REQUIREMENT -
No line before the one holding "You are a computer-use agent." is wanted; restate word for word that line and all lines after it to the end of the entries, excluding pictures.

ENTRIES SHOWN -
+---+

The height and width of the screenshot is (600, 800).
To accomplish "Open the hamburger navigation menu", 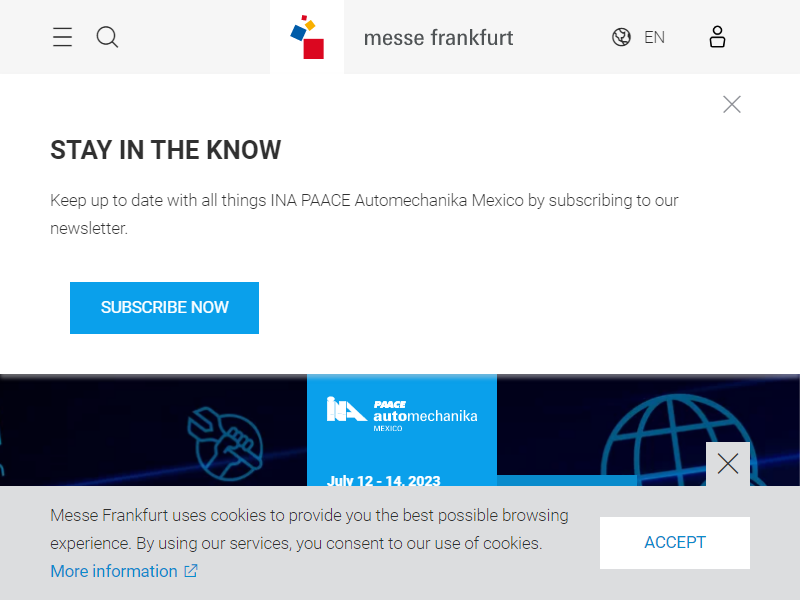I will pyautogui.click(x=62, y=37).
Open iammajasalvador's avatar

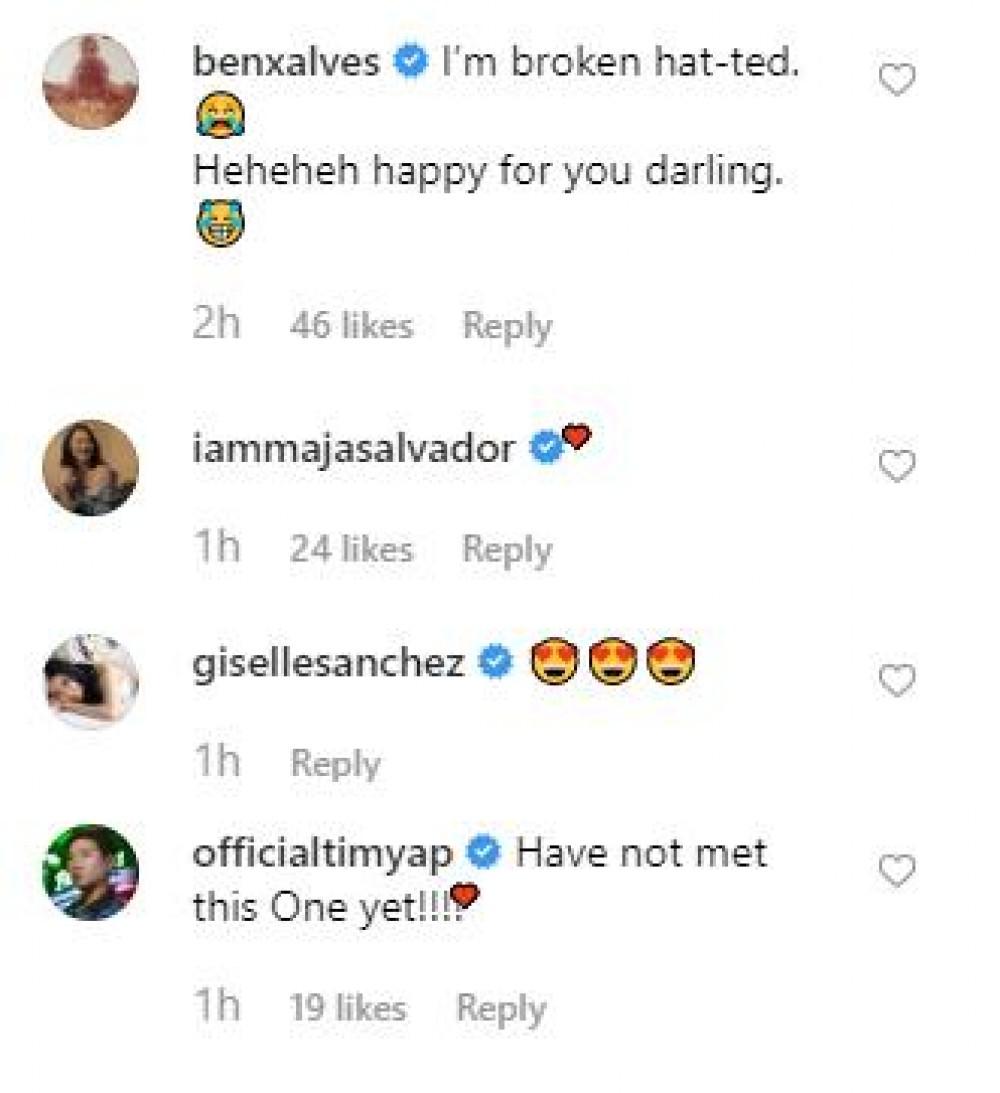pyautogui.click(x=90, y=467)
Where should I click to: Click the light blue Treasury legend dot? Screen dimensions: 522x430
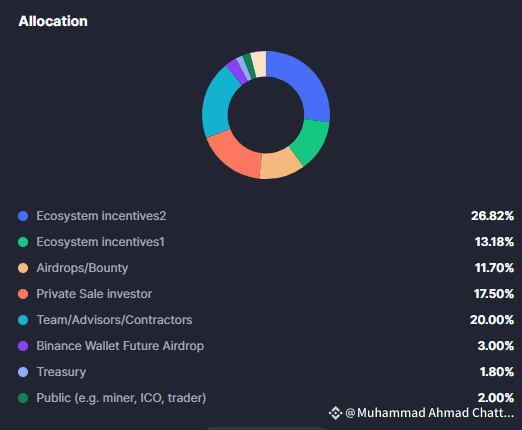click(23, 372)
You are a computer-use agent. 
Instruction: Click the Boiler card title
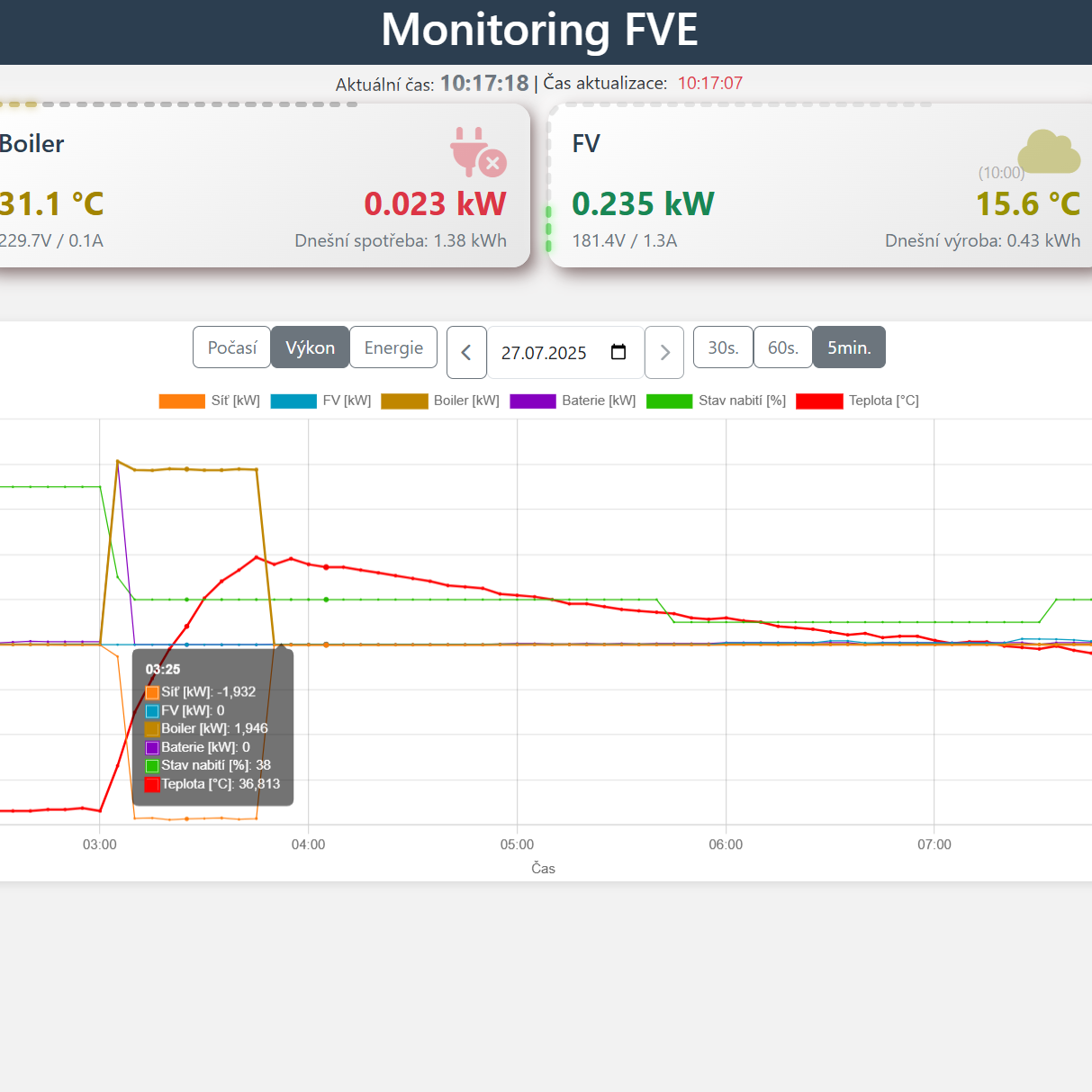(x=32, y=144)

+---+

OUTPUT FOR THIS TASK -
You are a computer-use agent. 
Instruction: Click the Boiler card title
(x=32, y=144)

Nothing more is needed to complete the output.